En Suisse, il y a donc une difficulté à centraliser les efforts pour organiser et accélérer la numérisation de la santé, sans compter un coût humain et financier. Cependant, selon une étude de l'EPFZ, un processus structuré dans le domaine de la numérisation de la santé engendrerait des économies se chiffrant en milliards de francs. La Suisse est mal placée sur l'échelle européenne de la numérisation de la santé. En particulier, nous avons besoin d'une voie et d'une direction claire dans ce domaine. Digisanté offre donc une accélération substantielle pour la numérisation du système de santé et la stratégie globale en Suisse, dont la vision manque aujourd'hui, ainsi que pour les questions pratiques d'information du public.
Parlons de cette accélération: Digisanté doit avoir déployé ses effets d'ici 2034, dans 10 ans.

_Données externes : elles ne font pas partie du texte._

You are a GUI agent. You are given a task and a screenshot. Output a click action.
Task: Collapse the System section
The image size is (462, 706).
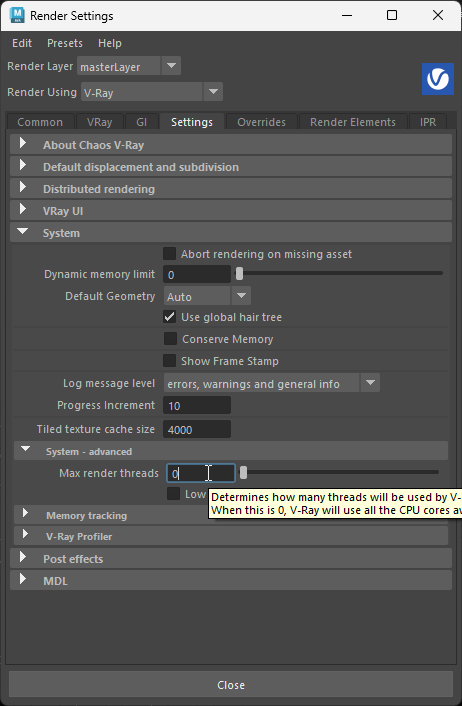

Le temps prévu pour la mise en oeuvre est long, très long, d'autant plus quand on prend la mesure du retard actuel. Au vu de cela, le groupe des Verts s'inquiète du fait que le programme prévoit de passer du "footing" de décrassage au rythme d'une course populaire du week-end, plutôt que de se donner sérieusement les moyens de faire un sprint olympique pour rattraper l'élite, dans laquelle la Suisse devrait être.
A ce titre, le groupe des Verts a insisté en commission pour que la question épineuse de la mise en oeuvre et des moyens soit prise en compte. Nous demandons au Conseil fédéral de prévoir suffisamment de ressources financières et humaines, parce qu'il n'est certainement pas facile de trouver sur le marché des collaboratrices et collaborateurs adéquats disposant du savoir-faire nécessaire. Nous rejetons donc la proposition de minorité Aeschi Thomas à l'article 1 alinéa 1bis. A ce titre également, nous saluons la demande de la commission d'être informée chaque année de l'état d'avancement des travaux en son propre sein.
Pour finir, nous voulons à nouveau insister sur les risques que représente la fracture numérique, c'est-à-dire les inégalités d'accès aux outils numériques et en particulier à Internet. Différentes dimensions sont à prendre en compte. Nous refuserons ainsi la seconde proposition de minorité Aeschi Thomas qui demande de ne pas respecter la loi fédérale sur l'utilisation de moyens électroniques pour l'exécution des tâches des autorités. Il faut absolument permettre à toutes et tous d'avoir accès à ces outils.